> _EXTRAIT CHOISI_:
- - - -
En rentrant chez lui, samedi soir après le match, Erik Cole a fait ce qu'il fait très souvent: il s'est assis devant la télé pour regarder la partie que le Canadien venait de disputer. Une humiliation de 6-0 gracieuseté des Maple Leafs de Toronto avec, à la clé, des combats sous le signe de la frustration, Mikhail Grabovski qui mord Max Pacioretty et le colosse Colton Orr qui sort le genou avec l'intention présumée de blesser Tomas Plekanec.

Se taper le film d'horreur de la soirée avait quelque chose de masochiste, car Cole a été un peu le visage de cette défaite en étant confiné au banc plus souvent qu'à son tour par l'entraîneur Michel Therrien.

Il était tard, mais Cole a empoigné son téléphone pour envoyer un message-texte à ses coéquipiers.

«Je leur ai dit: les gars, c'est notre premier passage à vide de la saison et toutes les équipes vont en vivre, a-t-il raconté à La Presse. Je leur ai promis d'être meilleur. Mais je leur ai aussi dit que je m'attendais à ce que tout le monde prenne le même engagement.
- - - -
> _EXTRAIT DE DONNÉES_:
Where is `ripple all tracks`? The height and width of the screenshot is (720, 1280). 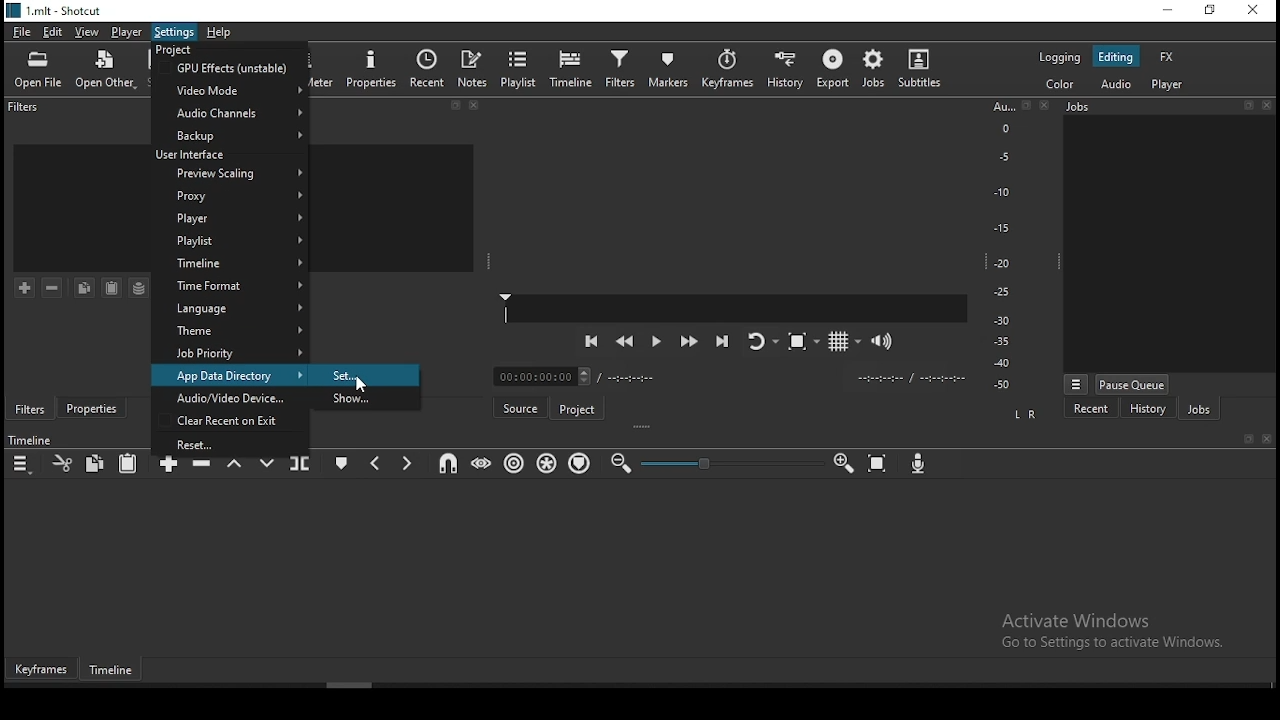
- - - -
> _DÉFIS_:
(a) D'après l'extrait choisi, par quel score les Maple Leafs de Toronto ont-ils battu le Canadien ?
(b) Dressez la liste complète des joueurs de hockey nommés dans l'extrait choisi, sans l'entraîneur.

> _RÉPONSES_:
(a) 6-0.

(b) Erik Cole, Mikhail Grabovski, Max Pacioretty, Colton Orr, Tomas Plekanec